Le bilan de l’attaque meurtrière perpétrée par les rebelles ADF ce jeudi 7 mai à Biakato, chef-lieu de la chefferie des Babila Babombi dans le territoire de Mambasa (Ituri), s’est considérablement alourdi. Alors qu’un premier décompte faisait état de trois corps découverts, des sources locales rapportent désormais au moins 14 victimes civiles. Cette attaque ADF Biakato plonge la région dans l’effroi et ravive les interrogations sur la capacité des forces de l’ordre à protéger les populations.
L’incursion rebelle ADF a ciblé le quartier Laliya en pleine journée, prenant les habitants par surprise alors qu’ils vaquaient à leurs occupations. Les assaillants ont ouvert le feu, tuant plusieurs civils sur place et blessant deux autres par balles. Des témoins ont décrit des scènes de chaos : les rebelles ont ensuite pillé des maisons de commerce avant de les incendier. « L’ennemi a surpris la population en pleine activité. Nous avons vu des corps et des maisons attaquées », a confié un habitant, sous le choc.

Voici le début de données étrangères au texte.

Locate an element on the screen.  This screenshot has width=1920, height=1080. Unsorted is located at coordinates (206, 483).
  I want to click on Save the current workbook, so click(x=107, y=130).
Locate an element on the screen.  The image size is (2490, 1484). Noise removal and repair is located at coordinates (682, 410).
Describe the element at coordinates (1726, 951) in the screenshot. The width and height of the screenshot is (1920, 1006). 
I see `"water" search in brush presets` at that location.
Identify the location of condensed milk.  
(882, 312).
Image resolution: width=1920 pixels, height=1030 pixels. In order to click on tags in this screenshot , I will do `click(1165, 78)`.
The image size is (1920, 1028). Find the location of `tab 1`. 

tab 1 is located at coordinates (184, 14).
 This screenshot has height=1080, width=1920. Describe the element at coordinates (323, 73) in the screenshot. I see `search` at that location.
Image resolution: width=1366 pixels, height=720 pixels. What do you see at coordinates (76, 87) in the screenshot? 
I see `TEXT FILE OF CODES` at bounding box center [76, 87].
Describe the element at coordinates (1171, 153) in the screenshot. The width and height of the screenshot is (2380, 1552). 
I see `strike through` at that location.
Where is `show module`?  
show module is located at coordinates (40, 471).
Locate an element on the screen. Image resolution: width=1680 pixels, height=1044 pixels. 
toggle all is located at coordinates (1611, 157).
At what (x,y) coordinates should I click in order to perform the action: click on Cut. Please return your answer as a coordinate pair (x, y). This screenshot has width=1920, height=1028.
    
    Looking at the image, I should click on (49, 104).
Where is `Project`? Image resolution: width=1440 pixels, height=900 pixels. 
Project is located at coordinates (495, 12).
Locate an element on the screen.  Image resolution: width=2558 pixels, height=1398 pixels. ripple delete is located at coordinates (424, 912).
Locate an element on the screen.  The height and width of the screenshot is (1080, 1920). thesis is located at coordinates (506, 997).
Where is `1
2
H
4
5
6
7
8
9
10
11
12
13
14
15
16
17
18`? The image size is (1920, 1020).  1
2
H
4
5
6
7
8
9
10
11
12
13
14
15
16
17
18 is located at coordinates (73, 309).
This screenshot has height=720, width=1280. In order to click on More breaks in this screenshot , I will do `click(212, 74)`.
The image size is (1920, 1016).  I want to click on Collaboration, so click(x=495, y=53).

La société civile locale, par la voix de son coordonnateur Yuma Ilurani, a confirmé ce lourd bilan et déploré l’absence de réaction préventive malgré des alertes répétées. « Nous déplorons cette incursion des ADF à Biakato ayant causé la mort de plus de 14 personnes et des dégâts matériels importants. Nous recommandons aux FARDC basées à Biakato et ses environs de poursuivre l’ennemi et de le neutraliser », a-t-il déclaré, soulignant que la persistance de ces attaques illustre les limites du dispositif sécuritaire actuel.
Mambasa sécurité : un échec patent ? Alors que les victimes civiles Ituri s’accumulent, la question de l’efficacité de la protection des zones rurales se pose avec acuité. Combien de familles encore devront prendre la fuite pour échapper aux balles des islamistes ? Car l’attaque a provoqué un déplacement massif des habitants du centre de Biakato. Craignant de nouvelles exactions, de nombreuses familles ont abandonné leurs foyers pour se réfugier dans des zones présumées plus sûres, paralysant toute activité économique dans cette partie du territoire.
Même après une intervention des Forces armées de la RDC, une partie de la population continue de quitter les lieux, signe d’une défiance profonde envers l’État. La crise humanitaire Mambasa s’aggrave : des centaines de déplacés manquent de vivres et d’abris, tandis que l’aide tarde à se matérialiser. Les jeunes leaders de Mambasa ont d’ailleurs exprimé leur solidarité envers les familles endeuillées, tout en appelant la population à la vigilance.
Fait troublant, jusqu’à ce vendredi, ni les FARDC ni l’administrateur du territoire n’ont publié de communication officielle sur cette attaque meurtrière. Ce silence nourrit les frustrations et laisse les habitants dans l’incertitude la plus totale. Cette nouvelle incursion rebelle ADF s’inscrit dans une recrudescence des violences attribuées aux ADF dans les territoires de Mambasa et d’Irumu, qui alimente une crise sécuritaire et humanitaire persistante. Le sang des civils continue de couler, dans l’indifférence ou l’impuissance des porteurs d’autorité.